:: GIVEN DATA ::
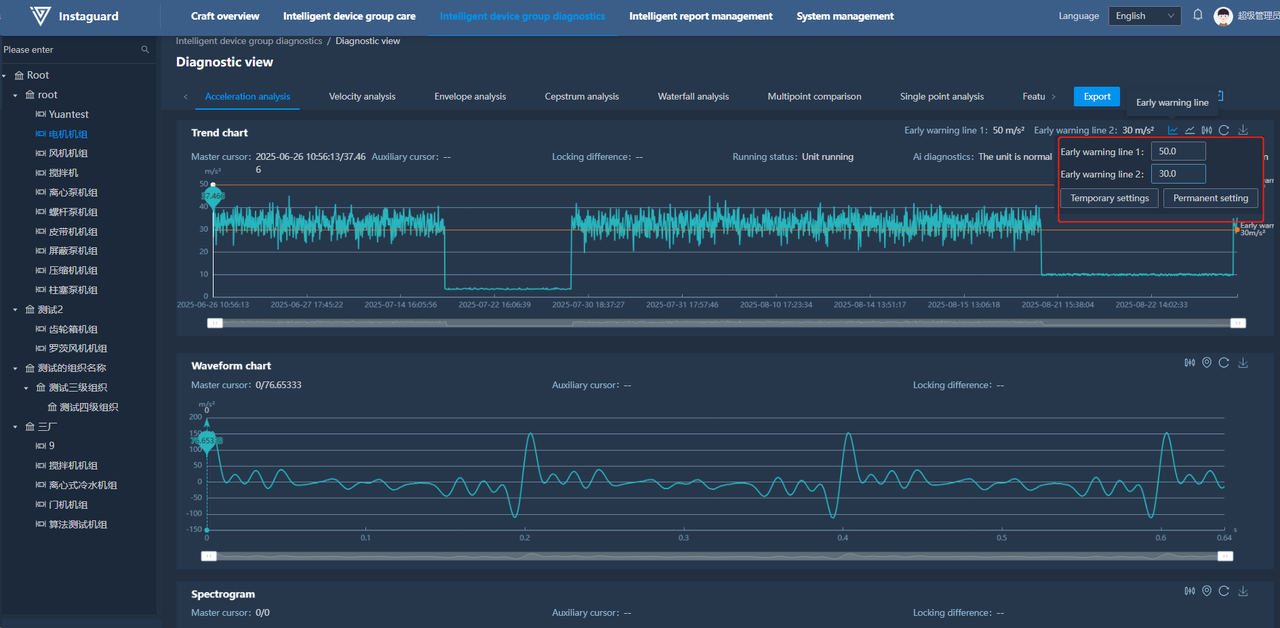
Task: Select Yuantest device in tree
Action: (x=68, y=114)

---

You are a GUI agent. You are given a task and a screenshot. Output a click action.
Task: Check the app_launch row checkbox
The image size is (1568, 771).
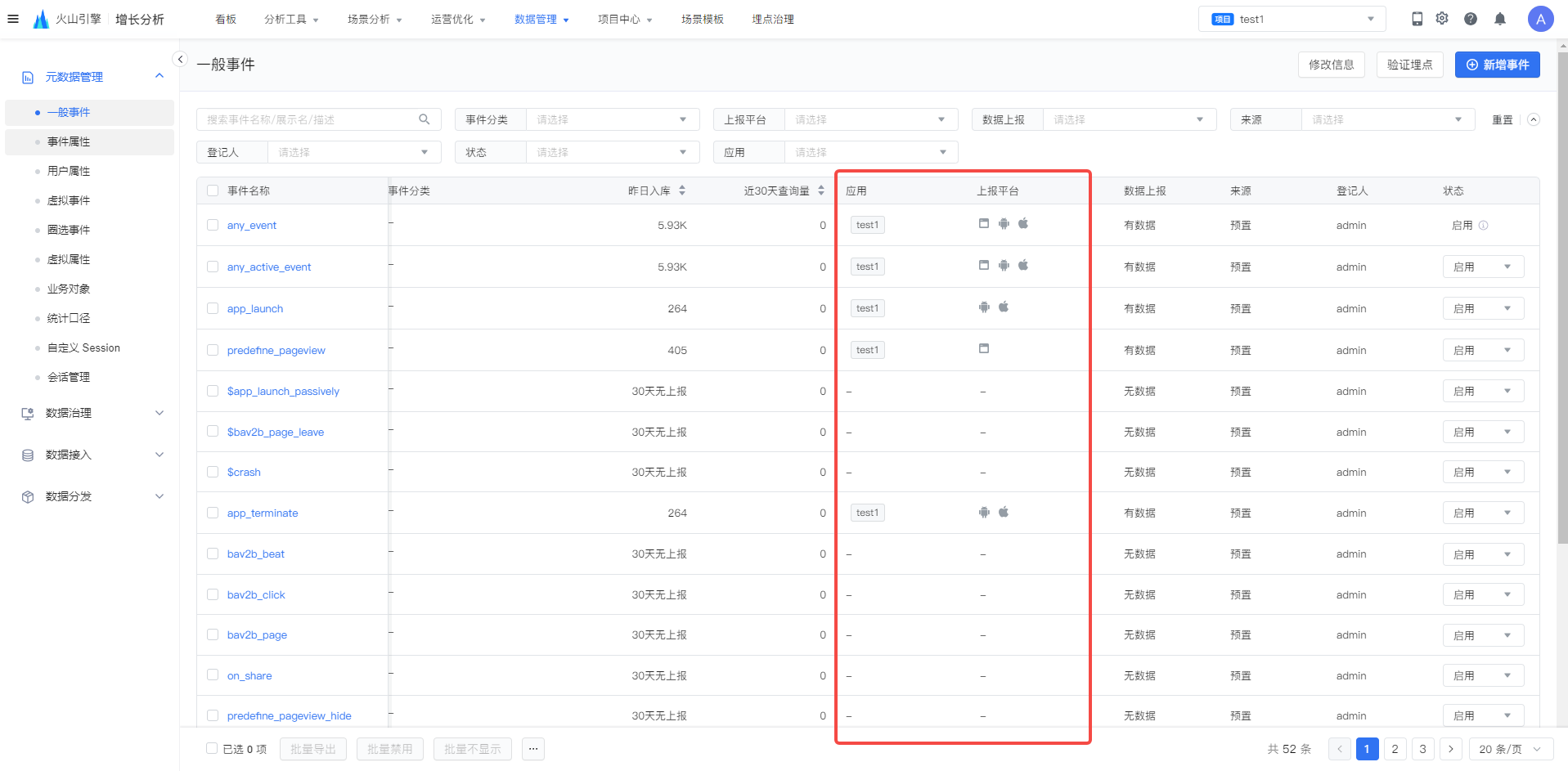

:: INSTRUCTIONS TO FOLLOW ::
Using the data above, transcribe the lines that run from the line with "Task: Check the app_launch row checkbox" to the line with "The image size is (1568, 771).", both ends kept, and output nothing else.

:: RESPONSE TO THIS TASK ::
Task: Check the app_launch row checkbox
The image size is (1568, 771).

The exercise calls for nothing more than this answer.